Dual world Enduro trophies for Milner

Kate Withers

Yallourn North can now lay claim to a world champion after its own Daniel Milner made his most recent overseas trip the best one yet.

The 27-year-old travelled to Chile as part of team Australian for the FIM International Six Days Enduro where, after five days of gruelling competition, they emerged emphatic victors.

In punishing heat and dust and riding more than 300 kilometres per day, team Australia was unrivalled and finished well ahead of second-placed USA by just over seven minutes.

Then, to top it off, Milner held on to his first place position overall to win by nearly two minutes and be crowned 2018 E3 Champion.

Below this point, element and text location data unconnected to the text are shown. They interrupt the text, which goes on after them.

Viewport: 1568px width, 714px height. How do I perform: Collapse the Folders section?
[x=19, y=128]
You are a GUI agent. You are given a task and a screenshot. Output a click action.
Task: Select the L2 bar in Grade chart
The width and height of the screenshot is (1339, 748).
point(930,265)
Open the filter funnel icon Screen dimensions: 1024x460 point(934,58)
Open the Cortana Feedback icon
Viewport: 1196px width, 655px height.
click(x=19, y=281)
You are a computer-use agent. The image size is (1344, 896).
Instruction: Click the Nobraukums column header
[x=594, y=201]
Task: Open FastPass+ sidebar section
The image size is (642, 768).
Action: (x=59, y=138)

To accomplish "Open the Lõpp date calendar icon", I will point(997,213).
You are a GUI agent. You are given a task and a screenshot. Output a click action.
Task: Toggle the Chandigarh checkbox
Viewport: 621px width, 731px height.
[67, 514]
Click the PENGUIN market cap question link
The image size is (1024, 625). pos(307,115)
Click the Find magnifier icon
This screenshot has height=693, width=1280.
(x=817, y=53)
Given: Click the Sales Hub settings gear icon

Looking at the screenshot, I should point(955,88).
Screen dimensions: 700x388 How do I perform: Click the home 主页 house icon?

“I definitely wanted to win. This was my eighth year riding [Enduro] and there were two years there where I was second, so my main goal was to win both,” Milner said.

“To be honest, I didn’t think we would. We’ve had really strong battles throughout the year and going over there I knew we were going to be good but not that good.”

Team Australia didn’t take long to acclimatise to the South American terrain with notes of Australian flora adorning the tracks in Vina del Mar.

“We walked the tests to memorise where the track is going and the crazy things about it is we were in the middle of these gumtree plantations, so that kind of made it feel like home,” Milner said.

“It was pretty deserty and I think that’s why we did so well – everyone’s out on the dry dusty stuff and that’s where it helped us.

“It was a just like riding out north towards Broken Hill.”

Touted as the most difficult event of its kind in the world, the Enduro “is a killer” for even the most experienced riders.

“It’s such a long race and so much can happen, but my goal was to get through it clean,” Milner said.

“By day six you’re over riding a dirt bike, that’s for sure, but it’s good because it really brings your fitness out and shows who the fitter riders are.

“Mentally, it’s about maintaining that long endurance mentally and physically, that’s where it’s such a tough race and pretty much the hardest in the world.”

Making it all the more difficult for Milner is the fact he lives with type 1 diabetes.

“When I got diagnosed at 12 I thought it was the end of my racing but it just makes it that little bit more special that I can do this,” he said.

“The race is pretty gnarly on the body. I have a hydration pack and glucose jelly beans on me but other than that you just manage it the best you can.

“It’d be better if I didn’t have [diabetes] but I think it makes it even more special that I do and I could still achieve this.”